*** Opening of Material to process ***
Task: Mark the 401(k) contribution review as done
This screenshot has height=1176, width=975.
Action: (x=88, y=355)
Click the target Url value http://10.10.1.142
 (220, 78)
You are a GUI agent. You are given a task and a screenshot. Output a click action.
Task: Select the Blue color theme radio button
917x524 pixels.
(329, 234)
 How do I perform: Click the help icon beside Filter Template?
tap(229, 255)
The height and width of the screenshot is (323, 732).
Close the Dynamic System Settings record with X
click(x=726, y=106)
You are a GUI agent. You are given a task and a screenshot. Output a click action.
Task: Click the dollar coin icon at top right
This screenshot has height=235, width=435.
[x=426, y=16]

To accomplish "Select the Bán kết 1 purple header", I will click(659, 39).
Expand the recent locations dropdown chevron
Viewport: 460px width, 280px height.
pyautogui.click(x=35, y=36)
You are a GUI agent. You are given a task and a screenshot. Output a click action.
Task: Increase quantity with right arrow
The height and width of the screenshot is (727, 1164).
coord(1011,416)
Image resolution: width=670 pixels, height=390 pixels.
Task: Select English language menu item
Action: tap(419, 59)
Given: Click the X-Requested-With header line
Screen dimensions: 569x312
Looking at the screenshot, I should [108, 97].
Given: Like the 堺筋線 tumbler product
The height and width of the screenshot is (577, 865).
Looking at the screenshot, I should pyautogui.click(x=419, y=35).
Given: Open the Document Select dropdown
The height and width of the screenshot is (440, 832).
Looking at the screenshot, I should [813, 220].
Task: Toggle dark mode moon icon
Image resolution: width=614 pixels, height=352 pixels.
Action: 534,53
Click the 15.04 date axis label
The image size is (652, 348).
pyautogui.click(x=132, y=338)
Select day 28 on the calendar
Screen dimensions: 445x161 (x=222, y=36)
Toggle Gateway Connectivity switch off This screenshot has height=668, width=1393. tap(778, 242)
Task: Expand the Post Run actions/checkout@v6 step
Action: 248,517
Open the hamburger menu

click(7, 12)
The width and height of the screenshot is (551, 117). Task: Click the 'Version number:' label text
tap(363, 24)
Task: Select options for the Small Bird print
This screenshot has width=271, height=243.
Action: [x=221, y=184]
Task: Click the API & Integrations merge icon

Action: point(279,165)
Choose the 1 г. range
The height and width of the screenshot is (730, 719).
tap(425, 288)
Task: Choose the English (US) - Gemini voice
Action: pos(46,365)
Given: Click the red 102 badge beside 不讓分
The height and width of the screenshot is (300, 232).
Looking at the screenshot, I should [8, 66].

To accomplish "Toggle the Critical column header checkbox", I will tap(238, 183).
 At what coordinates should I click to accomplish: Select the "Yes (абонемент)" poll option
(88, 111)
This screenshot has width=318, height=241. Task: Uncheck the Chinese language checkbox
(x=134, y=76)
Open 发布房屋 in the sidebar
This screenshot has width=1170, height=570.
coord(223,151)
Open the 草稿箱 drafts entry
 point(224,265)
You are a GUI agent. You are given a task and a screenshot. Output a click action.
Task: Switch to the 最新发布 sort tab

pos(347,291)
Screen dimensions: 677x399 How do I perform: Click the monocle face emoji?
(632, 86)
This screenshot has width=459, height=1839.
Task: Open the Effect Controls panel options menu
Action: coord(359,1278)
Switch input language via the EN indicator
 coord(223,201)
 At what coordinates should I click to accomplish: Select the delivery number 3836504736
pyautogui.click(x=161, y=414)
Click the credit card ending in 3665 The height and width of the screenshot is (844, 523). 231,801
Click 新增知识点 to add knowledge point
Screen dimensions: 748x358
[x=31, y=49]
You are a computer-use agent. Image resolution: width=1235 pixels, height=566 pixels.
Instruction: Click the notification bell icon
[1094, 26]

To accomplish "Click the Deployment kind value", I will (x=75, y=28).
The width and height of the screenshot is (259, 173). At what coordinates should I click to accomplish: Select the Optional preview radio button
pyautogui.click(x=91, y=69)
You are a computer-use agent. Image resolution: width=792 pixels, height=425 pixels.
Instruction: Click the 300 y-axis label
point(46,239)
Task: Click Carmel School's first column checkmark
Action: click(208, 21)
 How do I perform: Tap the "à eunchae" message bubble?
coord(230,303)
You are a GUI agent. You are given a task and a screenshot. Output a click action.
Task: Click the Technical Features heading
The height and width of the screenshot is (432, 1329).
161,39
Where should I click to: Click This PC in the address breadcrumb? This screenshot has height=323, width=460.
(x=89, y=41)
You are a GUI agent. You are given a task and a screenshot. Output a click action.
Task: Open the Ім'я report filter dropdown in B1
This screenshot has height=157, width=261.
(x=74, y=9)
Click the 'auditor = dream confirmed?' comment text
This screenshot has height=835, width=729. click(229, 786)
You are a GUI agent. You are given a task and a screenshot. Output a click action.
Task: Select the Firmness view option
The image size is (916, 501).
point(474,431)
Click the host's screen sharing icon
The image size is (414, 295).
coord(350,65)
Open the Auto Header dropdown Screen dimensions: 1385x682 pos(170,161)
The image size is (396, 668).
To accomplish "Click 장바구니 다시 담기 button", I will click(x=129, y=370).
*** Close of Material to process ***
Tally the lines in the data that contain the string "computer". Report only the total.

:: Answer for this exercise ::
2